What Tweets and Emojis Did to the Novel

This content has been archived. It may no longer be accurate or relevant.

From The New York Times:

Until the 2010s, if you were reading, it generally meant you weren’t doing it online. Though change had been in the offing, this was the decade that irreversibly altered how we consume text — when the smartphone transformed from a marvel to a staple. Suddenly, the sharpest cultural and political analysis came in the form of a distracted boyfriend meme. Racists deployed a playful cartoon frog to sugar their messages. From the Arab Spring onward, the best reporters were often panicked bystanders with Twitter accounts.

One of the strangest effects of this transition was that it rekindled very ancient human behaviors. The scroll, one of the earliest technologies for reading, returned, as did the oldest form of writing, the ideogram, reincarnated in the emoji panel. In this weird, narrow sense, opening a paperback in 2019 was more modern than texting with your friends.

That seems ridiculous right until it spills over into being obvious. After all, who could contest the idea that communications, behind a ceaseless inflow of data, have been continually evolving to target ever more primitive brain functions? Think of the obscurely nauseous casino ping of tugging downward on Instagram and seeing it refresh with a notification, the instant dopamine rush. The scroll and the ideogram died out because of their simplicity, only to have been revived for that reason. The scroll is a frictionless waterfall on the screen. And while an entire alphabet of ideograms would be unusably bulky, a handful of key ones, scattered into our language, condense thousands of complicated reactions into a few dozen universal symbols.

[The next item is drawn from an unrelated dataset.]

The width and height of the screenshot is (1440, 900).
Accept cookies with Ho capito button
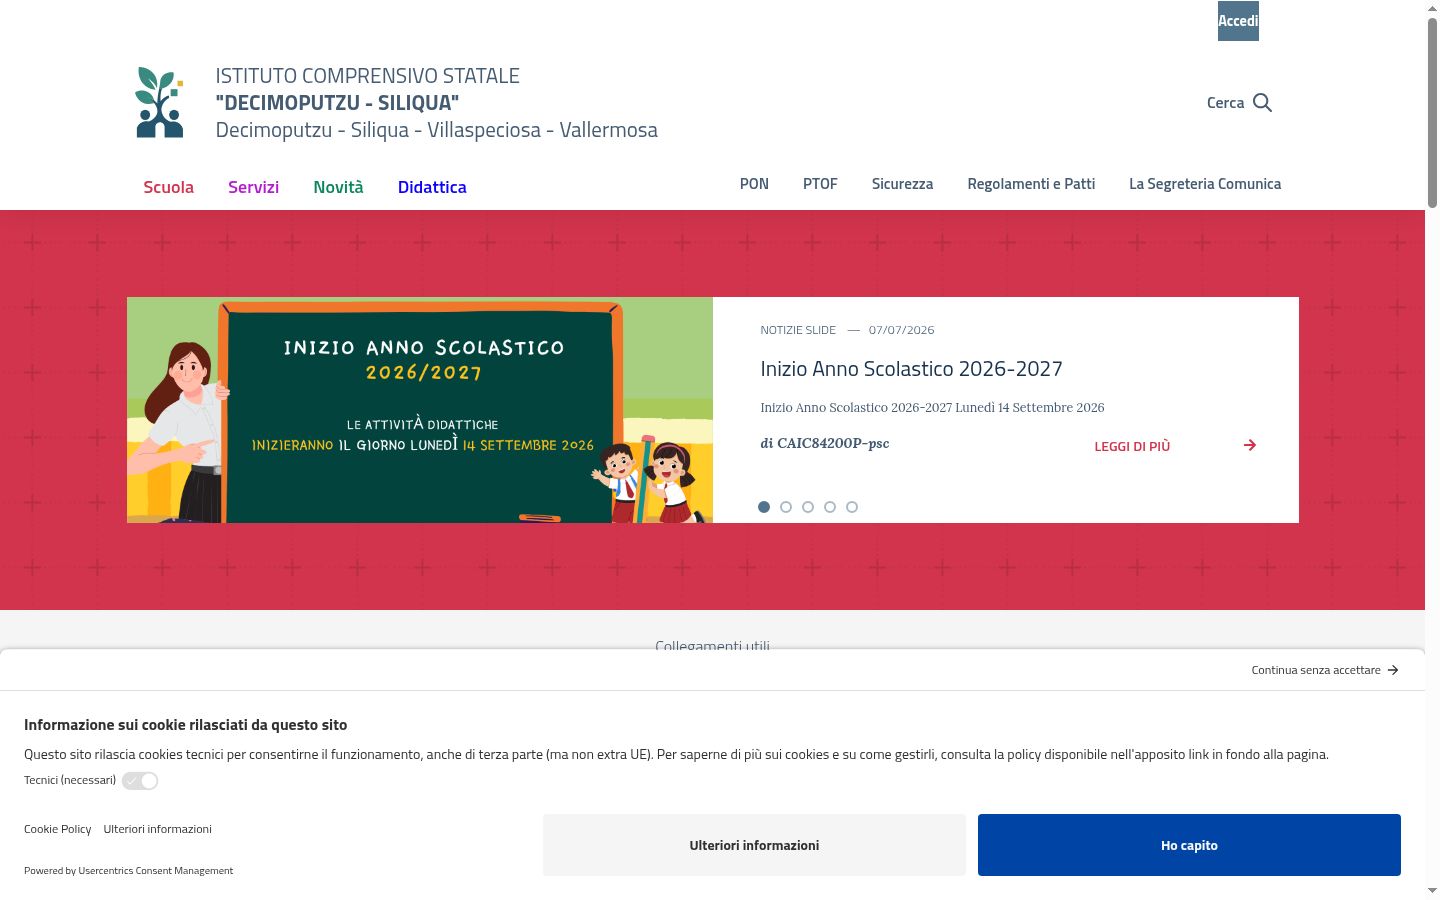click(1189, 845)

It would seem as if few times in history could be less hospitable to literature. Not even 20 years ago we mostly read about things in lag, on thin slices of tree, whereas now we do — well, this, whatever this is. Yet instead of technology superannuating literature once and for all, it seems to have created a new space in our minds for it.

. . . .

The novel thrives on social repercussions, and the fiction that was fashionable during the first 10 years of the century was no exception. Writers produced big, clever, glossy sagas of family and friendship, in a fretfully bravura style that reached its fullest expression in books like “White Teeth,” by Zadie Smith; “The Corrections,” by Jonathan Franzen; and “A Visit From the Goon Squad,” by Jennifer Egan. They were irradiated by the conviction that an author could observe life at the turn of the millennium and repackage it for readers with a set of decisive, fine-grained interpretations.

. . . .

By contrast, Knausgaard and Ferrante promise so little. But they give it. Each recounts, in the close first person, the inside of a human life. That’s something innumerable writers have done, obviously, but they seemed to do it in a newly dangerous way — with a pitiless, dispassionate modesty of ambition. Neither narrator extrapolates larger truths from experience. Both trust themselves as far as their own fingertips; Ferrante portrays the intricate social world of working-class Naples, but in a state of constantly renewed bafflement, while Knausgaard (“He broke the sound barrier of the autobiographical novel,” the novelist Jeffrey Eugenides told a reporter for The New Republic) abandons almost all narrative pretense to describe his time on earth as straightforwardly as he can.

The effect this method had on me, and I believe on many people, was one of immediate trust and identification. Somewhere in the stretch between Sept. 11, 2001, and the 2016 election, such limited claims to certainty came to seem not unambitious, but like the only sane rejoinder to the world as it had become. And the length of the books — their uncompressed, occasionally boring plots — created a profound new version of the self-forgetting that the best stories give us. To read Knausgaard or Ferrante, or indeed other writers of what critics have called autofiction, such as Teju Cole and Rachel Cusk, was less to enter a story than to spend a while as another person.

Link to the rest at The New York Times

For the record, PG frequently reads think pieces in The New York Times as science fiction or installments in the always-growing neurotic autodidact genre.